DEC 04, 2017 2:33 PM PST

A Brief History of Medical Cannabis

WRITTEN BY: Loren DeVito

Ancient Medicinal Use

It has been reported that cannabis was first used for medicinal purposes in China around 2737 BCE as a remedy for gout, rheumatism, and malaria. Its use has also been documented in India, Egypt, and the Middle East around the same time period. Egyptians used cannabis to treat a number of ailments, including glaucoma and inflammation, and cannabis was used as an anesthetic in India. Medical cannabis also made its way to ancient Greece, where it was considered a remedy for earache and edema.

In the 19th century, Sir William Brooke O’Shaughnessy, considered the founder of medicinal marijuana, brought cannabis to the Western world following his studies in India. O’Shaughnessy used the herb to treat epilepsy, tetanus, and rabies, among other conditions. In fact, it is believed that Queen Victoria actually used cannabis tinctures to treat her menstrual cramps. By 1840, use of medical cannabis became widespread in Europe, and it is documented that French psychiatrist Jacques-Joseph Moreau prescribed the plant for his patients to treat headaches, appetite suppression, and insomnia.

The plant eventually made its way to North America through European settlers, and, in the US, hemp was cultivated for both medicinal and recreational purposes. However, in the 1900s, the US government began placing the plant's use under restriction, which slowly but surely led to its complete prohibition.

Milestones in Cannabis Science Research

In 1964, two scientists at the Hebrew University of Jerusalem in Israel forever changed the face of cannabis science. Raphael Mechoulam and Y. Gaoni identified and synthesized Δ9-tetrahydrocannabinol, or THC, the commonly known psychoactive component of the cannabis plant, opening the door toward a greater understanding of how cannabis works in the body.

Fifteen years later, researchers at the St. Louis University School of Medicine identified cannabinoid receptors in the brain. The next breakthrough in research came in 1990, when scientists at the National Institute of Mental Health discovered the genetic underpinnings of the THC receptor.

Work by Mechoulam in the mid-90s also led to the identification of the endogenous cannabinoids anandamide and 2AG. And since then, we've learned so much more about how the endocannabinoid system works and how different compounds in the plant can address certain symptoms and diseases.

Where We Stand Today

In 1970, with the passage of the Controlled Substances Act, all forms of cannabis became illegal in the US and cannabis was added to the list of Schedule I substances. We’ve come a long way since then in trying to undo some of these regulations and the restrictions they've placed on medicine and research but, for now, these legislative changes must be made on a state-by-state basis.

There is so much promise for the use of medical cannabis to treat a variety of different conditions. However, due to its status in the US, clinical trials, which require tremendous resources, are not quite getting the full support they need to help us realize the full potential of medical cannabis. Despite these challenges, science is pulling ahead and will undoubtedly continue to lead the medical community toward greater use of cannabis.

★ ★ ★ ★ ★

-- TASK INSTRUCTIONS --
**A.** Summarize the medical cannabis article in two sentences.
**B.** According to the medical cannabis article, why are clinical trials not getting the full support they need? Answer in one to three sentences.
**C.** Quote the part of the medical cannabis article that opens with the words containing "Work by Mechoulam" and closes with "a state-by-state basis.".

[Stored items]
★ ★ ★ ★ ★

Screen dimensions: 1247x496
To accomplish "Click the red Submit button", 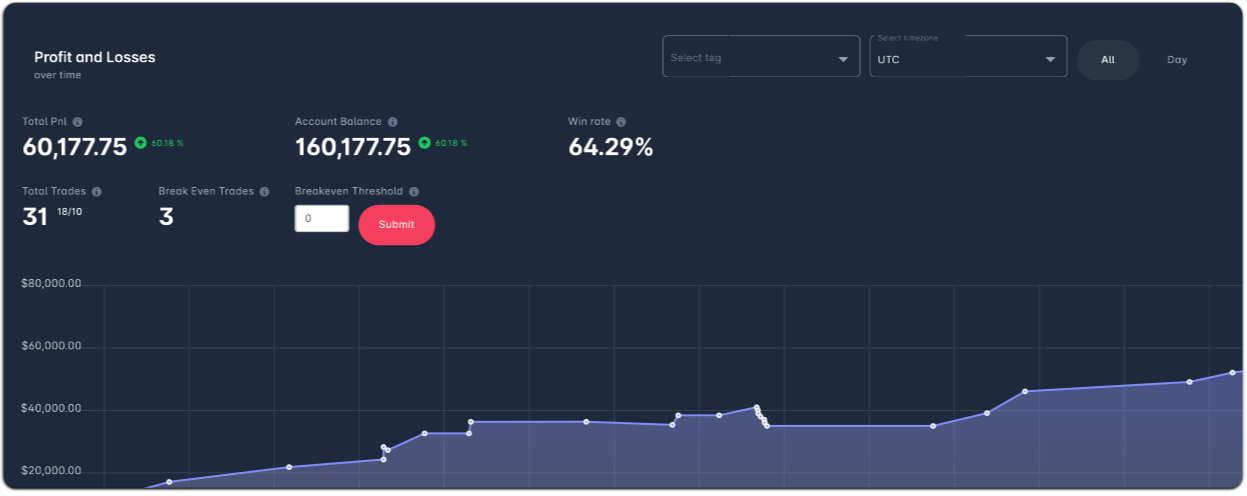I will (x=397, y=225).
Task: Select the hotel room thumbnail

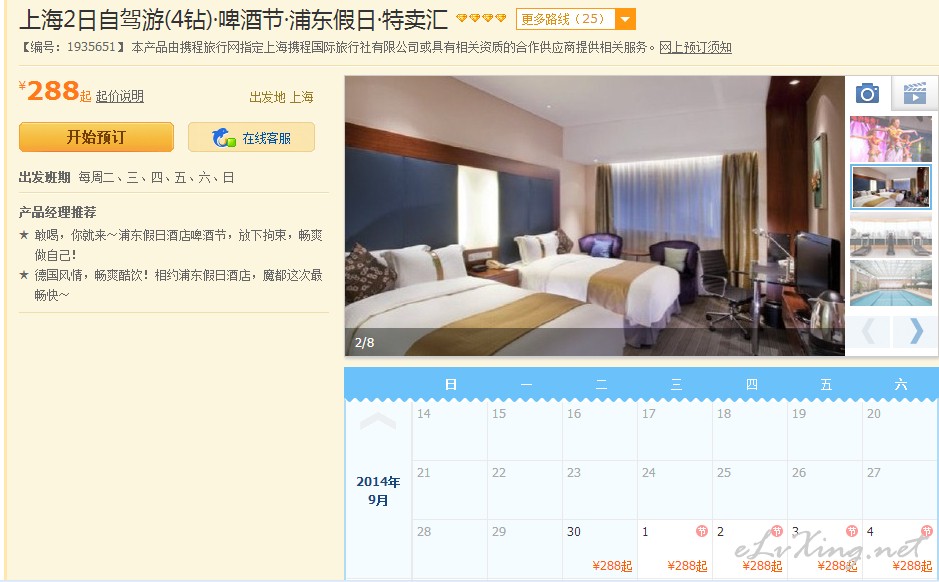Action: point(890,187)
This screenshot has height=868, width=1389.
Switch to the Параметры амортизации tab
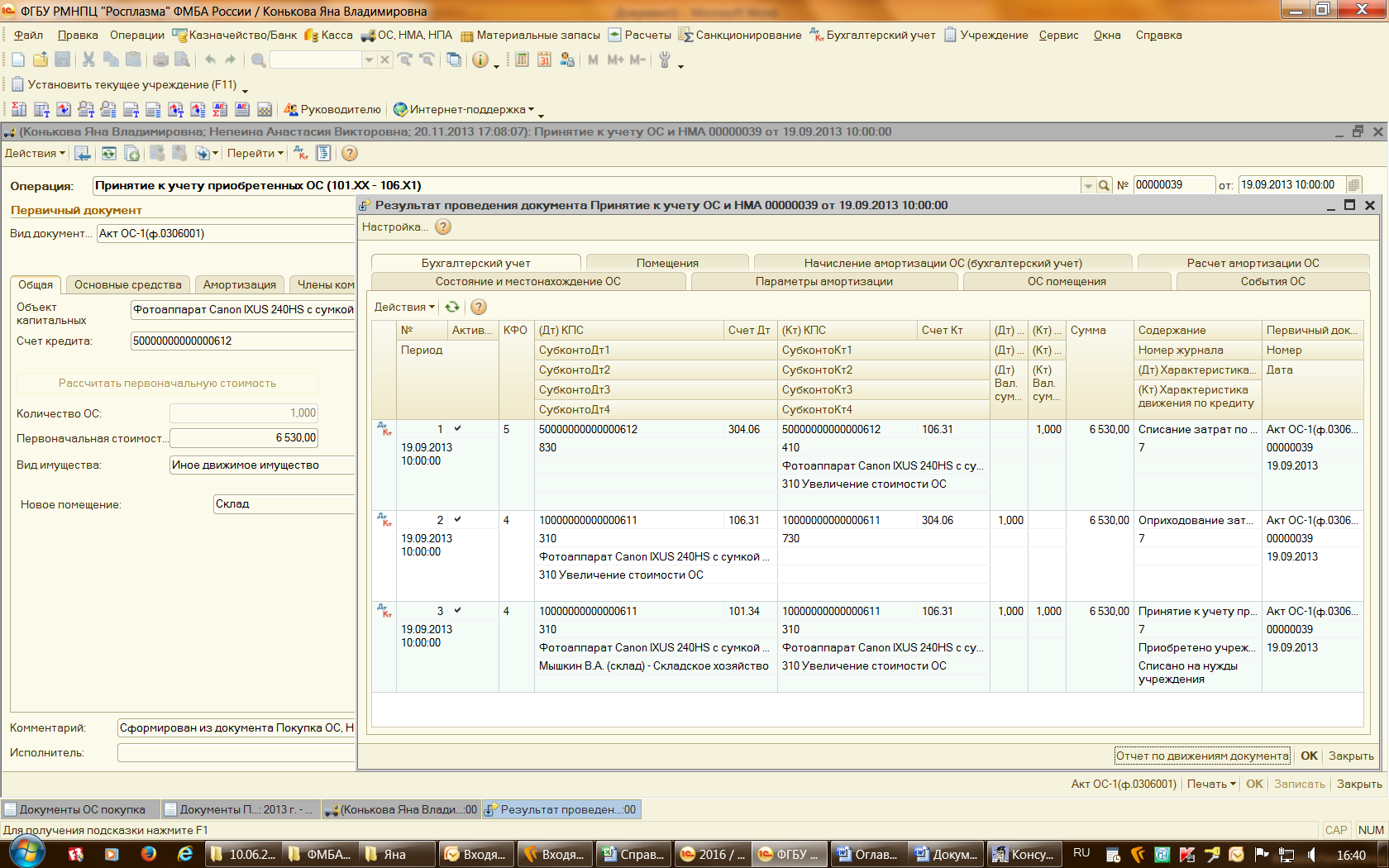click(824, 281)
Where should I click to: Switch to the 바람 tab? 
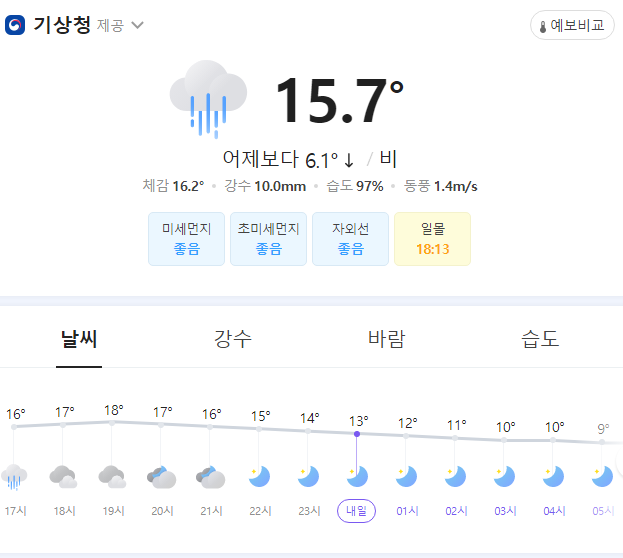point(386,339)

★ ★ ★ ★ ★

-- SOLUTIONS PER TASK --
**A.** Cannabis was used as medicine in ancient China, India, Egypt, the Middle East, and Greece, reached Europe in the 19th century, and was later restricted and then fully prohibited in the US. Scientific milestones beginning in 1964, including the identification of THC, cannabinoid receptors, and endogenous cannabinoids, have deepened understanding of how cannabis works, but its US status still limits support for clinical trials.

**B.** The article says clinical trials are not getting full support because of cannabis's status in the US, where the Controlled Substances Act of 1970 made it a Schedule I substance. These trials also require tremendous resources.

**C.**
Work by Mechoulam in the mid-90s also led to the identification of the endogenous cannabinoids anandamide and 2AG. And since then, we've learned so much more about how the endocannabinoid system works and how different compounds in the plant can address certain symptoms and diseases.

Where We Stand Today

In 1970, with the passage of the Controlled Substances Act, all forms of cannabis became illegal in the US and cannabis was added to the list of Schedule I substances. We’ve come a long way since then in trying to undo some of these regulations and the restrictions they've placed on medicine and research but, for now, these legislative changes must be made on a state-by-state basis.